"Our study is the largest of its kind, and our findings suggest that younger women with breast cancer who have a BRCA mutation have similar survival to women who do not carry the mutation after receiving treatment", Eccles said in a press release.
Martin Ledwick, Cancer Research UK's Head Information Nurse, said: "Although BRCA faults increase the risk of young women developing cancer, their outlook once diagnosed is no worse than that for young women with breast cancer who don't carry the BRCA gene faults". About 12 percent of women are diagnosed with breast cancer at some point in their life.
The findings might come as a welcomed breath of fresh air for many young women newly diagnosed with breast cancer, particularly those who are BRCA carriers.More news: Saudi Arabia intercepts ballistic missile
"In view of this, younger women with breast cancer can take time to discuss whether radical breast surgery is the right choice for them as part of a longer-term risk reducing strategy", said Fiona MacNeill, a breast surgeon at The Royal Marsden National Health System Foundation Trust in Britain, which was not involved in the study. There was no significant difference in overall survival between patients who were BRCA positive and those who were BRCA negative at 2 years (97% vs 96.6%, respectively), 5 years (83.8% vs 85%), or 10 years (73.4% vs 70.1%; hazard ratio, 0.96; 95% CI, 0.76-1.22; P = 0.76).
"However, our findings suggest that this surgery does not have to be immediately undertaken along with the other treatment".

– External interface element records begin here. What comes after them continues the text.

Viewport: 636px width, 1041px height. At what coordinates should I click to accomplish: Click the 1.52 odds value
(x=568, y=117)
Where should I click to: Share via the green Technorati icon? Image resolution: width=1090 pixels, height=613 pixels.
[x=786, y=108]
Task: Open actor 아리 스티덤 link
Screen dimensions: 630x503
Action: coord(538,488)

This is the first time a PARP inhibitor has been approved to treat breast cancer and the first time any drug has been approved to treat certain patients with metastatic breast cancer associated with the same genetic mutation.
"Decisions about timing of additional surgery to reduce future cancer risks should take into account patient prognosis after their first cancer, and their personal preferences", she added.More news: Broncos' Chris Harris trolls Chiefs after latest playoff loss
"It can be hard for some patients to decide whether or not to have risk-reducing surgery, typically double mastectomies and removal of ovaries".

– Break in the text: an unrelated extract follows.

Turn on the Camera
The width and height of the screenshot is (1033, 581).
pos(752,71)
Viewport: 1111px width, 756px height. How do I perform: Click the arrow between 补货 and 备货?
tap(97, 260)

TESARO's PARP inhibitor ZEJULA (niraparib) was OK'd in the U.S.in March 2017 for the maintenance treatment of recurrent epithelial ovarian (and fallopian tube and primary peritoneal cancers) in patients who are in complete or partial response to platinum-based chemo regardless of their BRCA status.
The women, who were recruited between 2000 and 2008, were monitored for an average of 8.2 years to discover more about their treatment, whether their cancer returned, or if they died.More news: FBI Boss Calls Encryption 'Major' Public Safety Threat
She said she was now keen to understand how women fared more than 10 years after their diagnosis. The FDA says it is expanding approval of Lynparza (olaparib) to include use against BRCA-linked tumors that have spread outside the breast.